Okung and Graham do agree on some things, though. They agree that a wealth disparity doesn’t mean you can’t have a healthy, thriving society. And they obviously believe in investing in tech. Okung has put money behind the eSports startup Matcherino. The duo sounds like they have a lot to talk about. Even in their essays, it feels at times as though Okung and Graham are arguing two sides of the same coin.

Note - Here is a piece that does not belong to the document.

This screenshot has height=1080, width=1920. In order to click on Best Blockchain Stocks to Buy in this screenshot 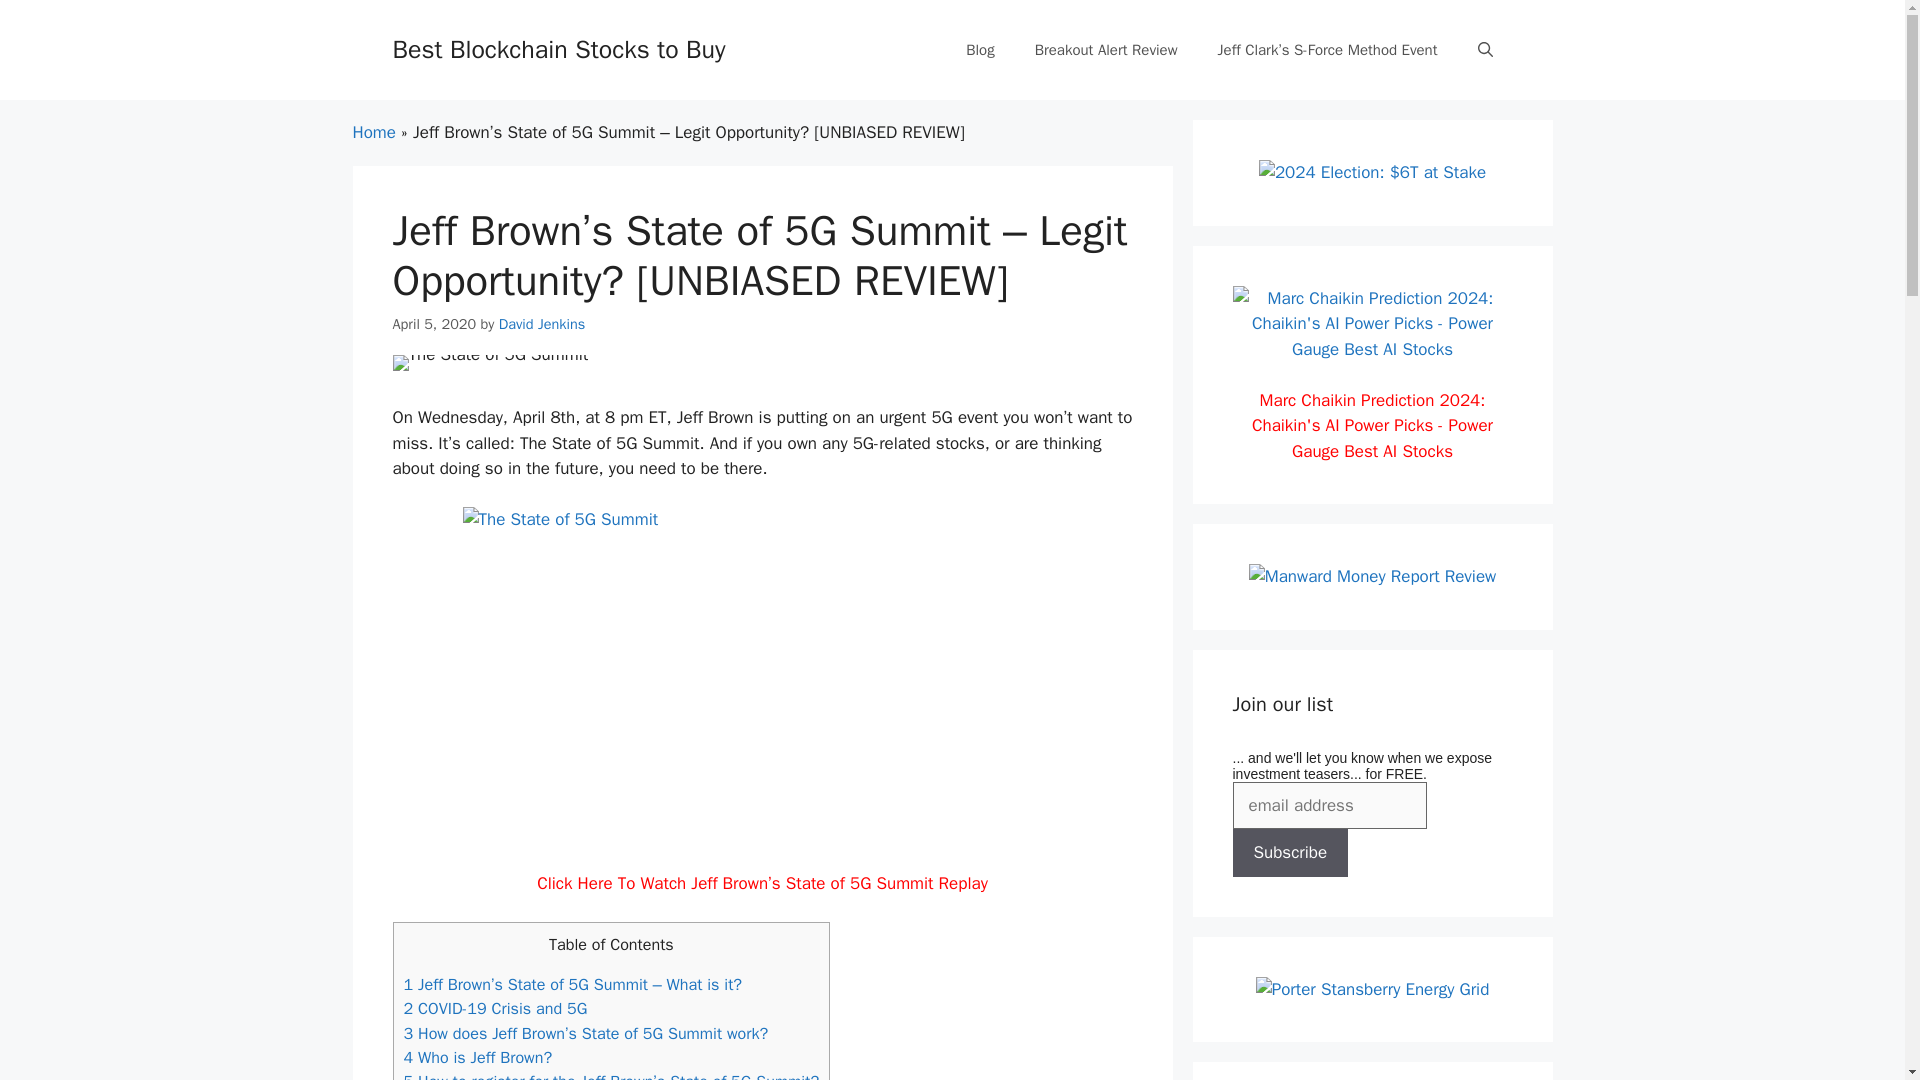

Graham hasn’t officially responded to Okung, although he’s certainly read the piece and disagrees with the criticism. In a series of tweets he sent out Friday morning, he wrote: “As a kid, I would never have guessed how much actual debates consist of showing you didn’t actually say things people claim you did.” And then, “(I didn’t mean the GOP debates, though no doubt those are useless too. I was thinking about whether to reply to [Okung’s essay].)” We’ve reached out to Graham to ask for comment and will update if we hear anything.
https://twitter.com/paulg/status/688046853028319232
Update: Graham sent us the following comment via email:
Although it makes a great linkbait headline to say that he called me heartless, I don’t think we actually disagree about much. He just doesn’t seem to have read what I wrote very carefully. He says I am “a victim of … the belief that anyone who works hard can move up economically regardless of his or her social circumstances.” But not only do I not believe that, I explicitly called out lack of social mobility as a problem in the essay:
“Closely related to poverty is lack of social mobility. I’ve seen this myself: you don’t have to grow up rich or even upper middle class to get rich as a startup founder, but few successful founders grew up desperately poor.